Around the world, countries are making up new rules as they go along as they struggle to undo the financial distress and erupting social chaos caused by shutting down their economies and ordering people to stay at home.
In the German city of Stuttgart, officials allowed a planned protest against shutdown restrictions to occur last Saturday, so long as demonstrators wore masks on public transportation and maintained social distancing.
Last week, about 500 demonstrators showed up; this past Saturday, there were about 5,000.
In Berlin, where police had approved only two protests allowing only up to 20 people to attend, some several hundred protesters gathered.
The previous weekend, more than 100 were arrested as police in Berlin confronted people throwing bottle at them during a demonstration. This Saturday, over 200 were arrested.
Tempers flared during protests against government restrictions in Munich and Cologne, which saw journalists covering the events being attacked by demonstrators accusing them of spreading panic.
In Italy, one of Europe’s most locked-down nations, some travel restrictions are being lifted, and, on Monday, bars, restaurants, hairdressers, and other shops will open up, but with strict restrictions. Group gatherings remain banned.

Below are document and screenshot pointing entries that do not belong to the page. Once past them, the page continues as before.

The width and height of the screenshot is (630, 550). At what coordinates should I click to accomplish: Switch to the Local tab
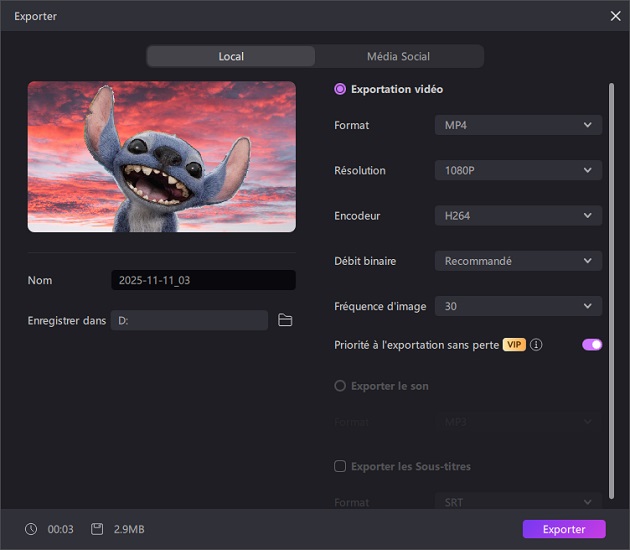(x=231, y=56)
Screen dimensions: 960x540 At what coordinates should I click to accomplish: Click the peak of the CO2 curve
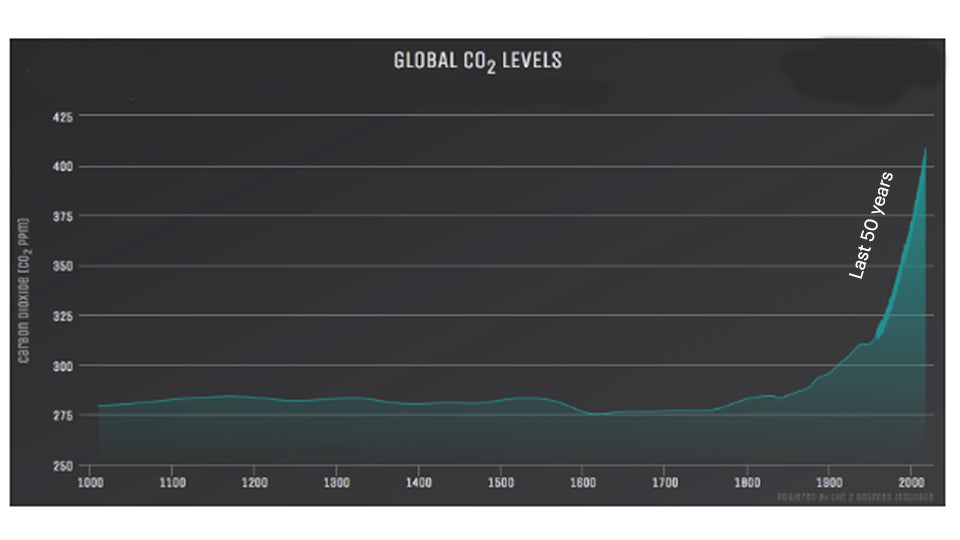click(924, 150)
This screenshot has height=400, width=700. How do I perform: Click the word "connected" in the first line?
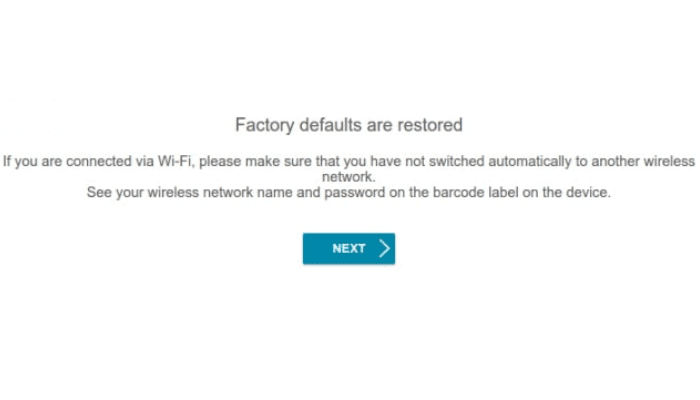[107, 160]

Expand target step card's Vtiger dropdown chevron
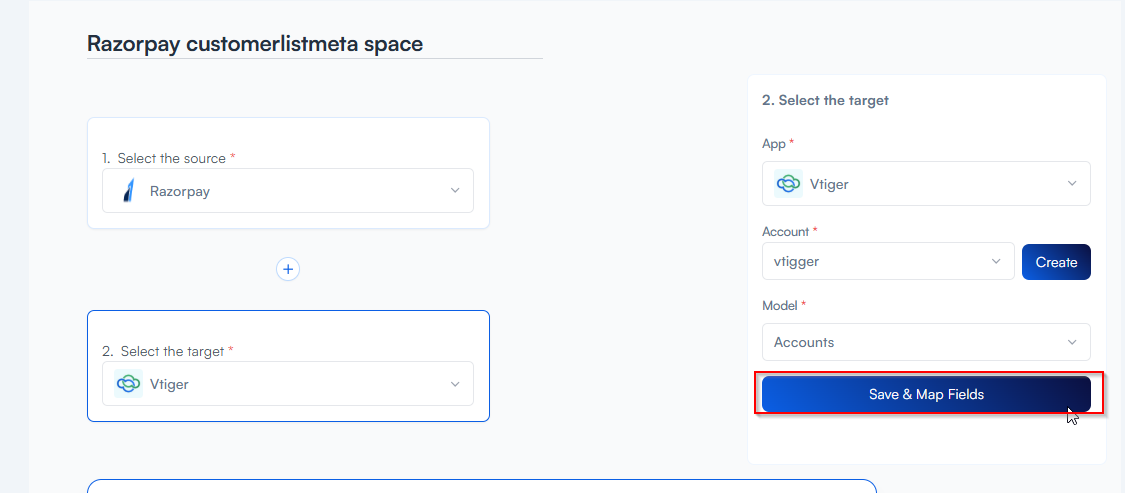point(455,384)
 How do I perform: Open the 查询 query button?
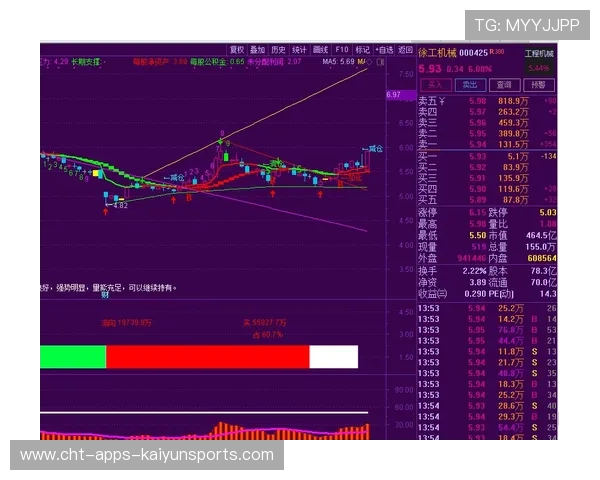tap(504, 85)
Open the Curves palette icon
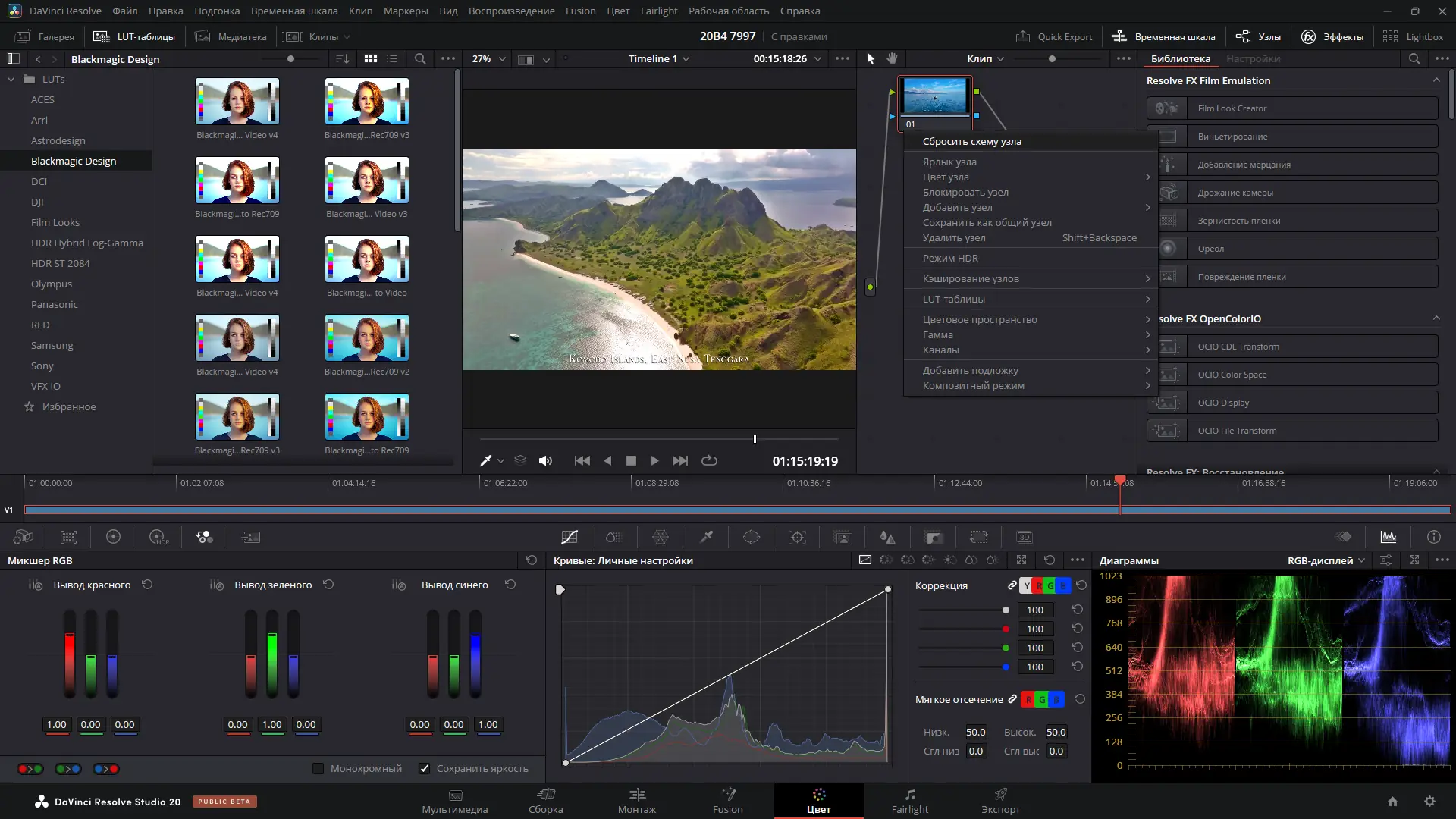The image size is (1456, 819). tap(570, 537)
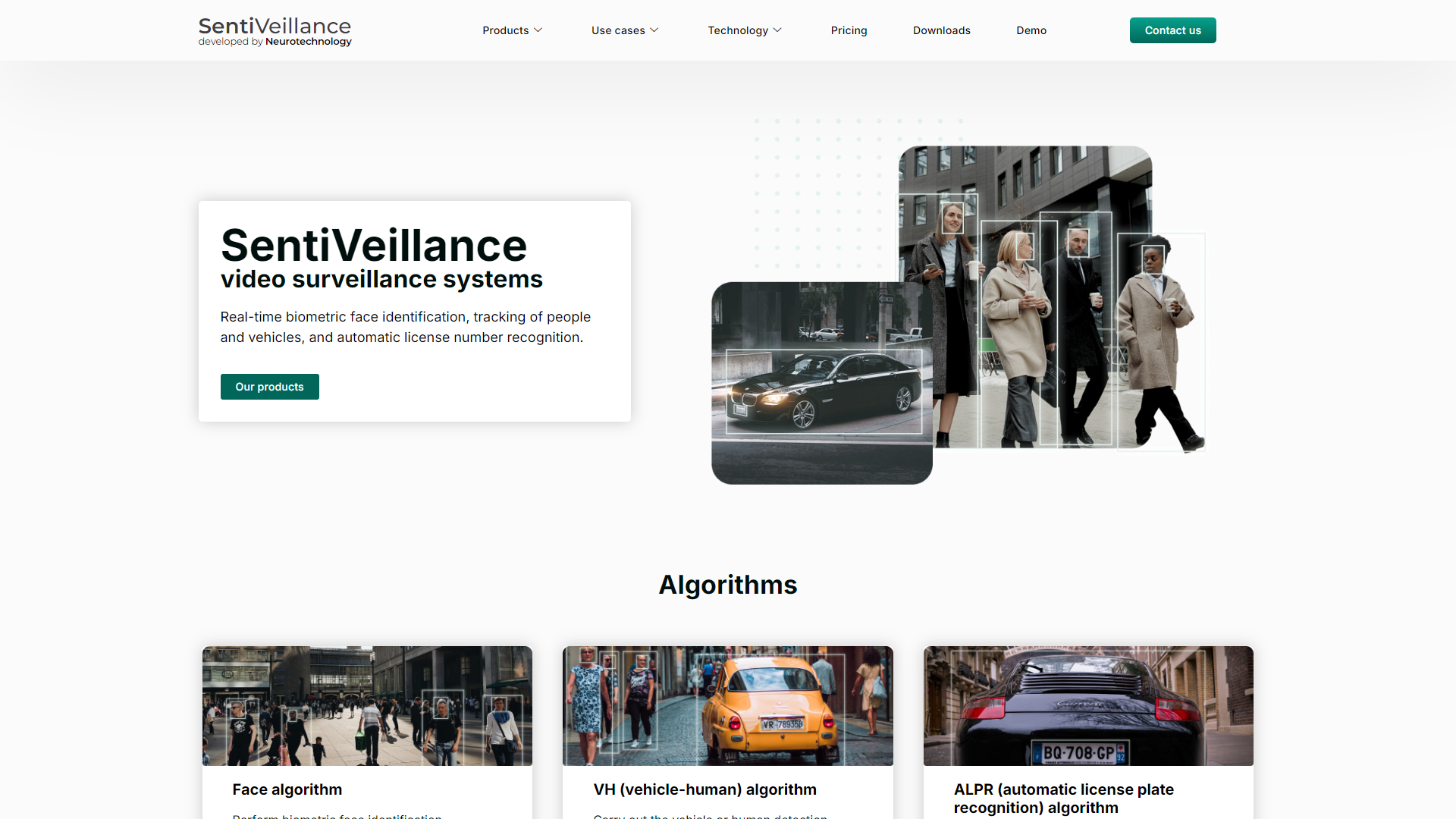Open the Downloads menu item
This screenshot has height=819, width=1456.
pyautogui.click(x=941, y=30)
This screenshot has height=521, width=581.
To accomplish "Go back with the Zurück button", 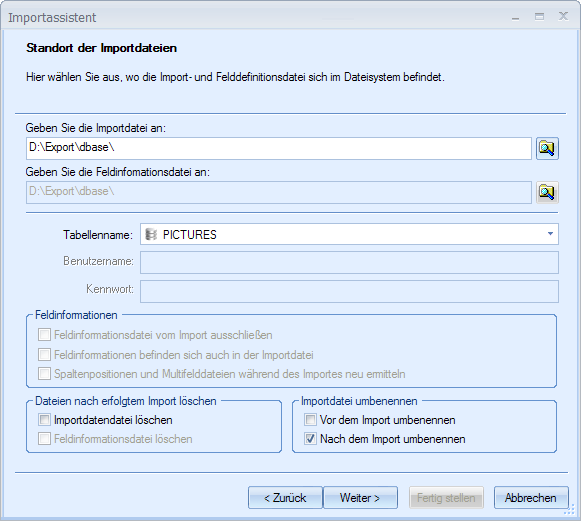I will tap(285, 498).
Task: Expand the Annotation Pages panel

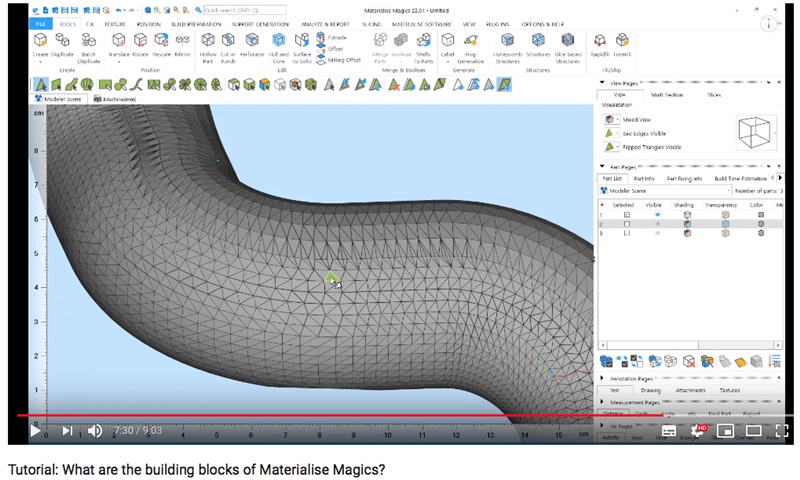Action: tap(602, 379)
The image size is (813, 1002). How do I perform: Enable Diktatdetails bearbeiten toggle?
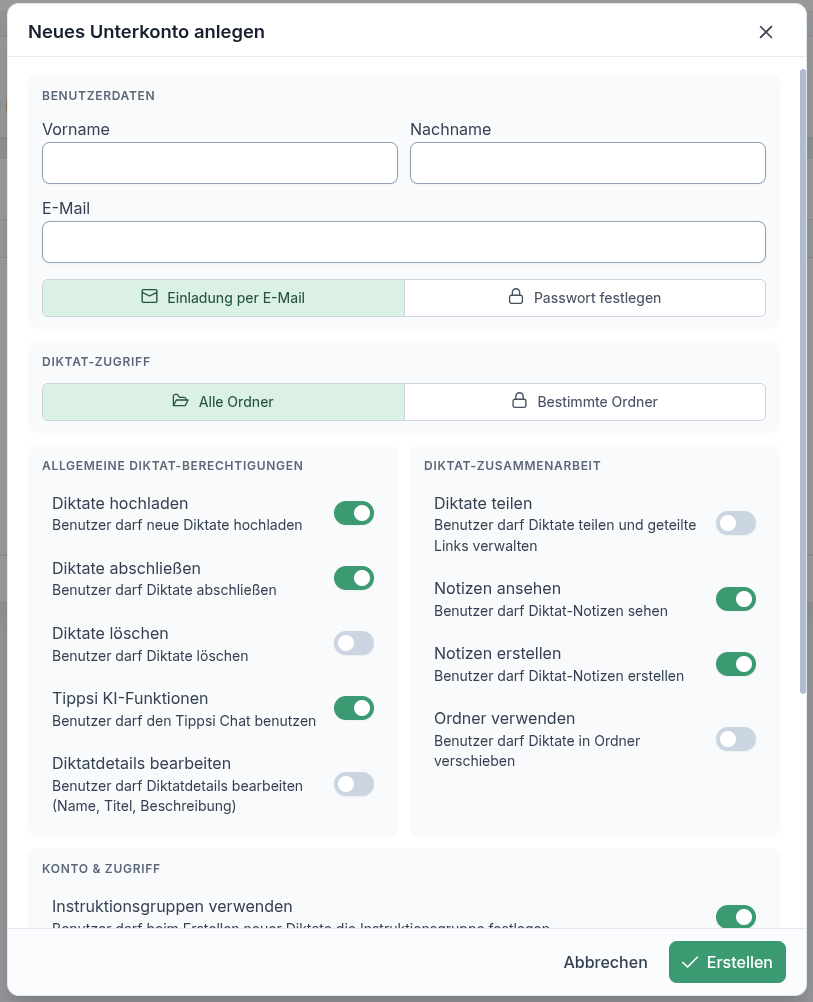(354, 784)
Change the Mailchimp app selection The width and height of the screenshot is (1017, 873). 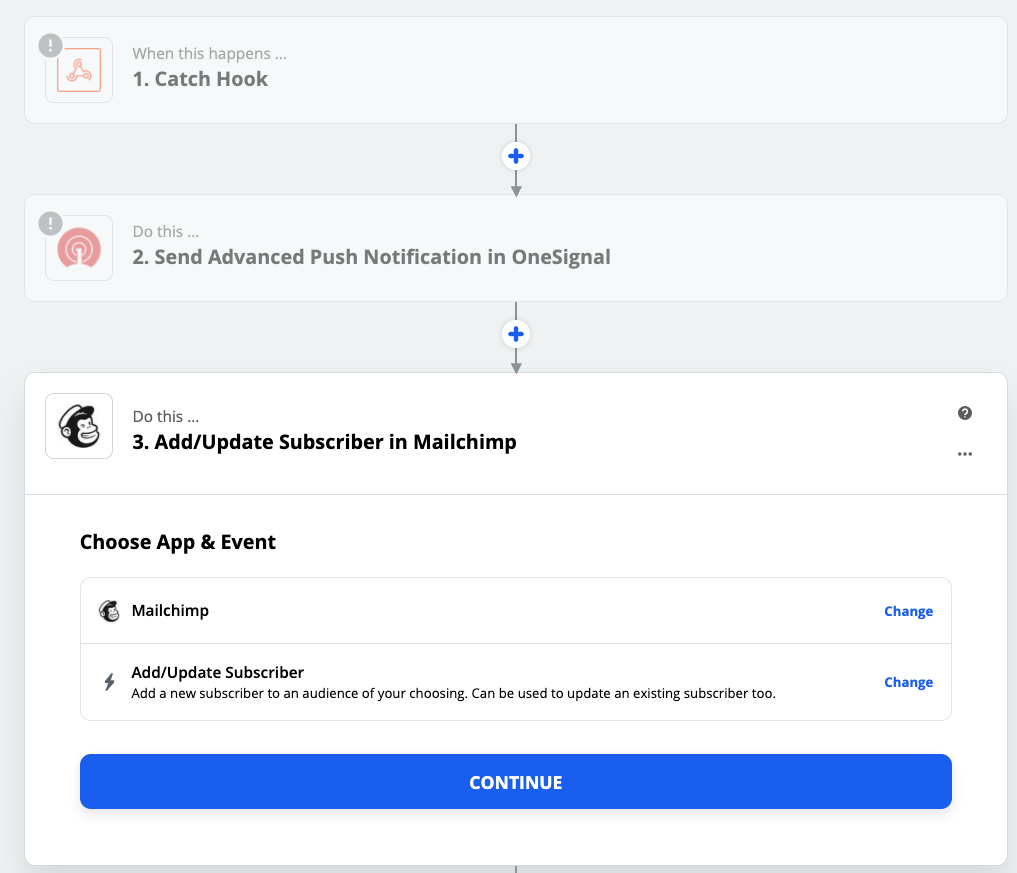point(908,611)
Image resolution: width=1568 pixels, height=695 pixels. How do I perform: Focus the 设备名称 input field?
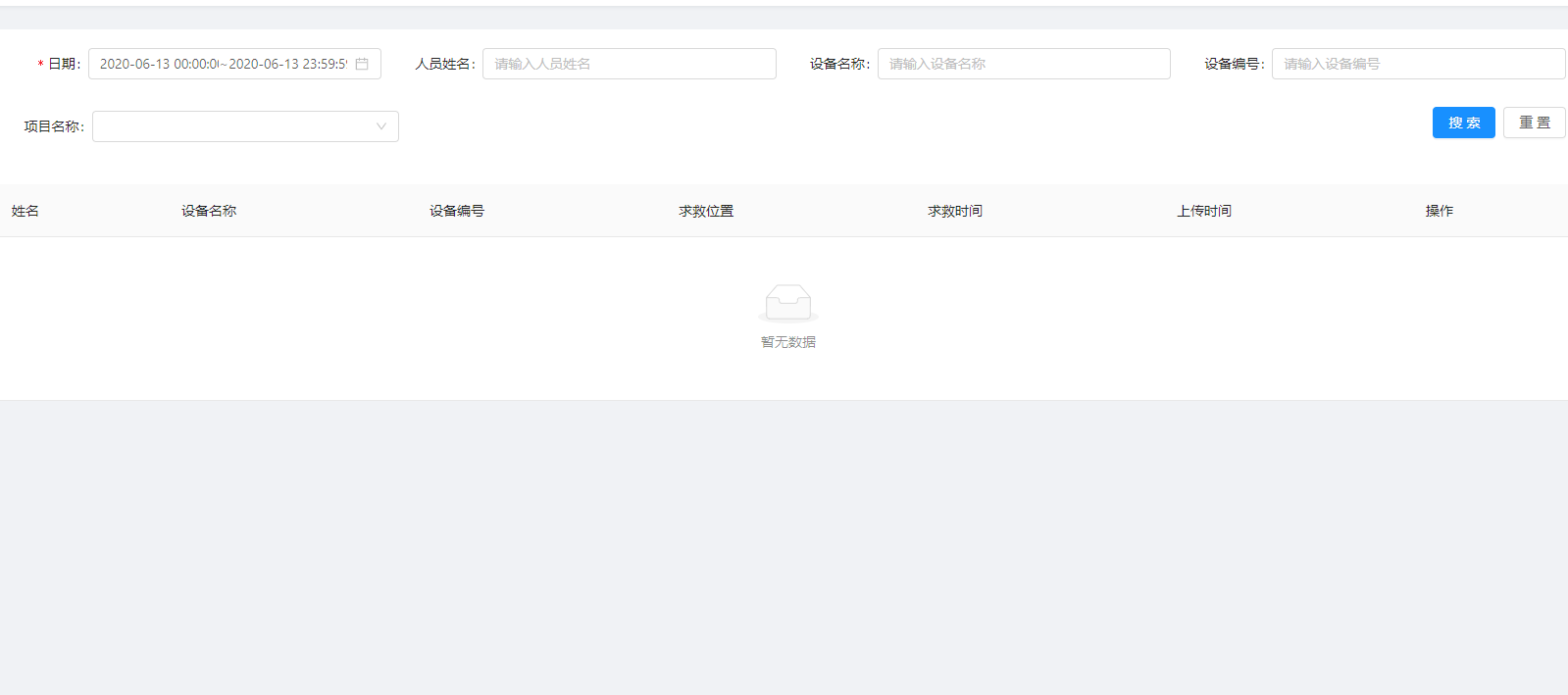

TREND FORECAST: Economies will not bounce back. Germany, the economic powerhouse of Europe, saw its economy decline in the last quarter of 2019 and fall by 2.2 percent in the first three months of this year, pushing it into recession.
Italy fared worse, falling 4.7 percent, and lockdown France was down 5.8 percent in the last quarter. Overall for the Eurozone, the GDP fell 3.8 percent in the January-to-March first quarter.
Considering the draconian lockdown rules began in March, the next quarter GDP decline will be much deeper.
And, the further economies decline, the higher the levels of protest and civil unrest. There will strong growth in nationalistic movements and more calls to break from both the EU and the euro.